What is being asked: Rewrite everything from the start of the records down to the line containing "click(160, 273)", substituting "screen agent" for every "GUI agent" and leaving all else unchanged.
+ + + + +
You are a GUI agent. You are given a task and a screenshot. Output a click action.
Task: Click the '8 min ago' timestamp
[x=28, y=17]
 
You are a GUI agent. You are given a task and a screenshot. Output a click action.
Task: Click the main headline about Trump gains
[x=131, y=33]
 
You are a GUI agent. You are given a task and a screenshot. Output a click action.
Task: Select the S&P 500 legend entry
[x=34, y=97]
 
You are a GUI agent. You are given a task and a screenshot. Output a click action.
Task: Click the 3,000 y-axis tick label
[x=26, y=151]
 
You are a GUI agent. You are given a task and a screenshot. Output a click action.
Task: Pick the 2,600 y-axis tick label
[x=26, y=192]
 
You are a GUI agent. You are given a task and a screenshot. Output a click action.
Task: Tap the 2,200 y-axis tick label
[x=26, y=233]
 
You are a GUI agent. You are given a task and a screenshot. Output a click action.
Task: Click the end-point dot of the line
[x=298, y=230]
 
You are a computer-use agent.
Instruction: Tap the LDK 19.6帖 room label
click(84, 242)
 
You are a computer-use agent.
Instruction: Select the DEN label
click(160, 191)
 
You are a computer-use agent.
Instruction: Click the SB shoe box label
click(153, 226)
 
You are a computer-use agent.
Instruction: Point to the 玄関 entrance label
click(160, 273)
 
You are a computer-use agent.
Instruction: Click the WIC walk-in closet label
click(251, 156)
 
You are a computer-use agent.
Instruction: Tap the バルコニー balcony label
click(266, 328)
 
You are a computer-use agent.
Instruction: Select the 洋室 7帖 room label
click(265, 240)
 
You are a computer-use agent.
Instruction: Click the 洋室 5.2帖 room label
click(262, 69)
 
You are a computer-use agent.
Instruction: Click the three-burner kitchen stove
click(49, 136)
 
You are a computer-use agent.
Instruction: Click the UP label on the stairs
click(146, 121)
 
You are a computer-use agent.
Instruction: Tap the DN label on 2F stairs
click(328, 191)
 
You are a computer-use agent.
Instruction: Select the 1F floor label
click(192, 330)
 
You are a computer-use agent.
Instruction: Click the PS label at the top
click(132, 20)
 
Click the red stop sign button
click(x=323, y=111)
+ + + + +
Reply:
You are a screen agent. You are given a task and a screenshot. Output a click action.
Task: Click the '8 min ago' timestamp
[x=28, y=17]
 
You are a screen agent. You are given a task and a screenshot. Output a click action.
Task: Click the main headline about Trump gains
[x=131, y=33]
 
You are a screen agent. You are given a task and a screenshot. Output a click action.
Task: Select the S&P 500 legend entry
[x=34, y=97]
 
You are a screen agent. You are given a task and a screenshot. Output a click action.
Task: Click the 3,000 y-axis tick label
[x=26, y=151]
 
You are a screen agent. You are given a task and a screenshot. Output a click action.
Task: Pick the 2,600 y-axis tick label
[x=26, y=192]
 
You are a screen agent. You are given a task and a screenshot. Output a click action.
Task: Tap the 2,200 y-axis tick label
[x=26, y=233]
 
You are a screen agent. You are given a task and a screenshot. Output a click action.
Task: Click the end-point dot of the line
[x=298, y=230]
 
You are a computer-use agent.
Instruction: Tap the LDK 19.6帖 room label
click(84, 242)
 
You are a computer-use agent.
Instruction: Select the DEN label
click(160, 191)
 
You are a computer-use agent.
Instruction: Click the SB shoe box label
click(153, 226)
 
You are a computer-use agent.
Instruction: Point to the 玄関 entrance label
click(160, 273)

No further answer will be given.